Data records:
Segment Open
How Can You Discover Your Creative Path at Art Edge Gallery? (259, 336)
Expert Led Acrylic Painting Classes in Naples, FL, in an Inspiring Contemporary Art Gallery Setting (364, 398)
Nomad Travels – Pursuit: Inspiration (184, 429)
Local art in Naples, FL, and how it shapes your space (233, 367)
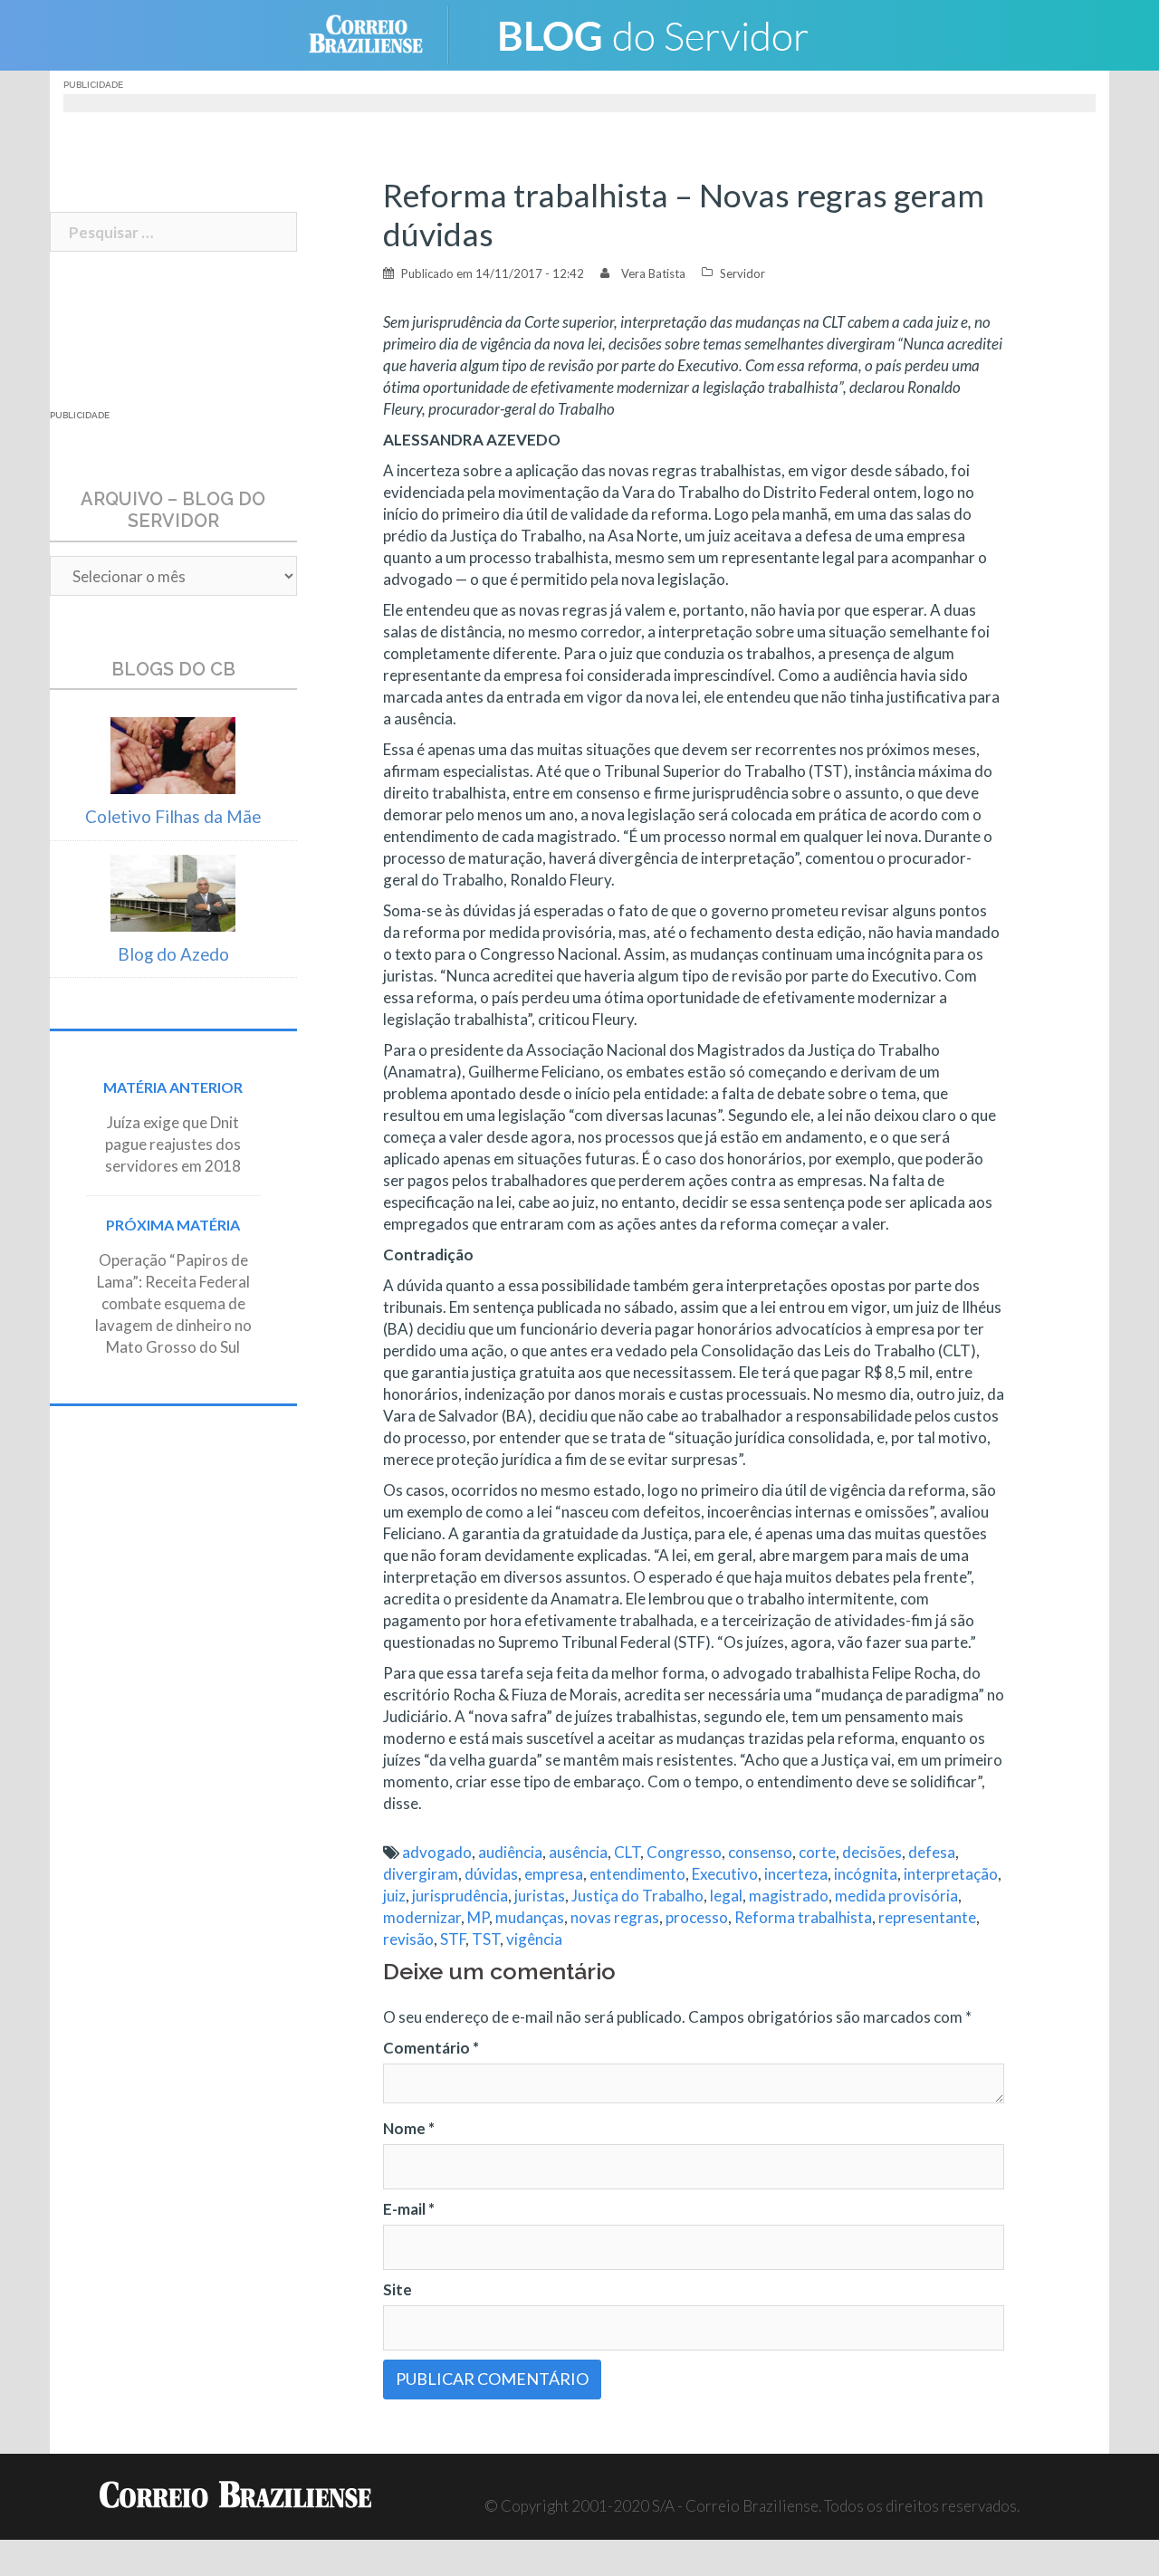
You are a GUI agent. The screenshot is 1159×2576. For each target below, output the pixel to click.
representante (927, 1917)
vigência (534, 1939)
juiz (394, 1895)
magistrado (789, 1895)
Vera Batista (653, 273)
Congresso (684, 1852)
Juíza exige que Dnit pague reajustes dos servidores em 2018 (173, 1144)
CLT (627, 1852)
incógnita (865, 1873)
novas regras (614, 1917)
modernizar (422, 1917)
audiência (510, 1852)
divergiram (420, 1873)
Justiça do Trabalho (637, 1895)
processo (697, 1917)
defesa (931, 1852)
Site (397, 2289)
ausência (578, 1852)
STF (452, 1939)
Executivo (725, 1873)
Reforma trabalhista (803, 1917)
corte (817, 1852)
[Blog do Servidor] (652, 33)
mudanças (529, 1917)
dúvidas (491, 1873)
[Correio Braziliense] (380, 33)
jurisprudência (460, 1895)
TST (486, 1939)
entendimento (637, 1873)
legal (726, 1895)
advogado (437, 1852)
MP (478, 1917)
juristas (539, 1895)
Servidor (742, 273)
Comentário (431, 2047)
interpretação (951, 1873)
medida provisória (896, 1895)
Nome (409, 2128)
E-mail (409, 2208)
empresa (553, 1873)
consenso (760, 1852)
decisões (872, 1852)
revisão (408, 1939)
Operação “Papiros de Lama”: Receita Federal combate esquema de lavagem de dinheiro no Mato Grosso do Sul (173, 1303)
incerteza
Segment Closed
EXERCISE GOAL: Without the pictures, set down every entry exactly.

OUTPUT OF THE TASK:
How Can You Discover Your Creative Path at Art Edge Gallery? (259, 336)
Expert Led Acrylic Painting Classes in Naples, FL, in an Inspiring Contemporary Art Gallery Setting (364, 398)
Nomad Travels – Pursuit: Inspiration (184, 429)
Local art in Naples, FL, and how it shapes your space (233, 367)
You are a GUI agent. The screenshot is 1159×2576. For each target below, output the pixel to click.
representante (927, 1917)
vigência (534, 1939)
juiz (394, 1895)
magistrado (789, 1895)
Vera Batista (653, 273)
Congresso (684, 1852)
Juíza exige que Dnit pague reajustes dos servidores em 2018 (173, 1144)
CLT (627, 1852)
incógnita (865, 1873)
novas regras (614, 1917)
modernizar (422, 1917)
audiência (510, 1852)
divergiram (420, 1873)
Justiça do Trabalho (637, 1895)
processo (697, 1917)
defesa (931, 1852)
Site (397, 2289)
ausência (578, 1852)
STF (452, 1939)
Executivo (725, 1873)
Reforma trabalhista (803, 1917)
corte (817, 1852)
[Blog do Servidor] (652, 33)
mudanças (529, 1917)
dúvidas (491, 1873)
[Correio Braziliense] (380, 33)
jurisprudência (460, 1895)
TST (486, 1939)
entendimento (637, 1873)
legal (726, 1895)
advogado (437, 1852)
MP (478, 1917)
juristas (539, 1895)
Servidor (742, 273)
Comentário (431, 2047)
interpretação (951, 1873)
medida provisória (896, 1895)
Nome (409, 2128)
E-mail (409, 2208)
empresa (553, 1873)
consenso (760, 1852)
decisões (872, 1852)
revisão (408, 1939)
Operação “Papiros de Lama”: Receita Federal combate esquema de lavagem de dinheiro no Mato Grosso do Sul (173, 1303)
incerteza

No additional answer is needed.